◆ **Задание A**:
Ответьте на вопросы по отрывку о последнем дне Сингха, помечая ответы так же, как вопросы.
(i) Что объявили Ося и Леночка в воскресенье, 30 октября?
(ii) Кто вечером принес Сингху письмо от брата?
(iii) Какой препарат ввели Сингху внутривенно под утро?
◆ **Задание B**: Напишите продолжение отрывка о последнем дне Сингха, начав сразу после его последней фразы.

◆ **Исходный текст**:
__________________________________________________

Его последний день, воскресенье, 30 октября, был ознаменован большим семейным событием: Ося и Леночка объявили нам, что наконец решили пожениться и что регистрация их брака назначена на конец ноября. Мы все выпили по стаканчику за счастье.
Потом зашел бывший поверенный в делах индийского посольства Р. Джайпал с женой: они уезжали в Англию и хотели попрощаться. Вечером пришел Нареш Веди, работавший в том же издательстве, что и Сингх, и принес ему письмо от брата.
Сингх устал к вечеру и с трудом дышал. Нареш быстро ушел, сказав мне: «Как он плохо выглядит сегодня!»
Когда он ушел, Сингх долго перечитывал письмо от брата, сидя в кресле, потом позвал меня. Я села, как всегда, около него и взяла его руку.
«Света, – сказал он мягко, – это мой последний день. Мне холодно. Я пойду лягу».
Я хотела отшутиться, но он был серьезен. Он устал и вскоре начал задыхаться, как это часто бывало, и надо было вызывать врача, сделать укол. Для слов не было времени. Я только пыталась ободрить его и себя…
Приступы астматического удушья вместе с сердечной слабостью наступали один за другим. Я вызывала врача второй раз среди ночи и третий раз под утро. После уколов становилось легче, и он дремал, но недолго. Врачи приезжали разные – каждый раз новый, тот, кто дежурил в этот воскресный день. Каждый раз они пугались, каждый раз предлагали немедленно ехать в больницу, и каждый раз он качал головой, повторяя: «Оставьте меня здесь». Я должна была каждый раз заново рассказывать всю историю болезни и то лечение, которое проводилось в больнице. Когда врачи уходили, Сингх просил меня сесть рядом, гладил рукой по щеке и уверял, что ему лучше.
Это было так похоже на его обычные приступы, и я не могла поверить ему, когда он сказал под утро: «Света, я знаю, что умру сегодня». Он сказал это спокойно и мягко, он не жаловался и не нервничал, и я не верила…
Под утро ему сделали внутривенное вливание строфантина, который в больнице ему заменяли более мягкими средствами. Но спорить с новыми врачами было невозможно: формально они делали то, что обычно делается в таких случаях.
Через пять минут после укола он сказал, что ему лучше. Но «что-то трепещет здесь» – он указал на сердце, «теперь здесь», «выше – здесь!» – он показал на горло и откинулся назад на подушку. Сердце остановилось.
Я бросилась за Осей, разбудила его, мы вбежали обратно в комнату вместе. Врачи делали искусственное дыхание, тело лежало на полу. «Зачем это?…» – спросила я Осю.

__________________________________________________

◆ **Исходные данные**:

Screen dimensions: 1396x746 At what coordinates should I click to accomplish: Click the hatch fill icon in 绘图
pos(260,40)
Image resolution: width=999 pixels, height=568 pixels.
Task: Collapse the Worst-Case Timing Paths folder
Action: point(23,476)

__________________________________________________

◆ **Ответ A**:
(i) Ося и Леночка объявили, что наконец решили пожениться и что регистрация их брака назначена на конец ноября.
(ii) Письмо от брата принес Нареш Веди, работавший в том же издательстве, что и Сингх.
(iii) Под утро Сингху внутривенно ввели строфантин.

◆ **Ответ B**:
«Так надо! Все верно, они делают как надо», – повторял он, стоя рядом со мной. Мы держались друг за друга, у меня все дрожало внутри, а мой сын был бледен.
«Он умер», – сказал незнакомый молодой врач, взглянув на меня с отчаянием. Было семь часов утра. Индусы говорят, что праведники умирают утром, когда светло, тогда легкая смерть и душе будет легко. Эта смерть была легкой и скорой. До этого дня я видела только одну смерть – своего отца.
Две смерти были так же непохожи, как и эти две жизни.
Врачи ушли, положив тело на кровать, и сказали, что мне позвонят – что делать дальше.
Я боялась формально-бюрократической волокиты и надругательства над этим тихим концом и позвонила нашим индийским друзьям: они знали, что нужно было делать. Сообщили послу, дали телеграмму сыну Сингха в Лондон.
Дальше все было устроено и организовано индийцами – тихо, спокойно, достойно. Назавтра назначили кремацию. Все это было сделано вовремя, так как «медицинское начальство» уже хотело распорядиться по-своему – тело увезти в морг, делать вскрытие. Но мне не хотелось разлуки в эти последние сутки, а у индийцев не принято делать вскрытие.
Я тихо сидела в нашей спальне. Один за другим приходили знакомые московские индийцы. Они все двигались плавно и мягко, тихо разговаривали. С ними в дом входил покой. Это было то, что я больше всего любила в самом Сингхе – равновесие и внутренний мир при любых обстоятельствах.
Пришли мои подруги Берта и Тамара, работавшая в индийском отделе московского радио. Они оставались со мной весь день, следили, чтобы дети поели, носили чай и кофе в гостиную, делали все, что нужно, – у меня они были как дома.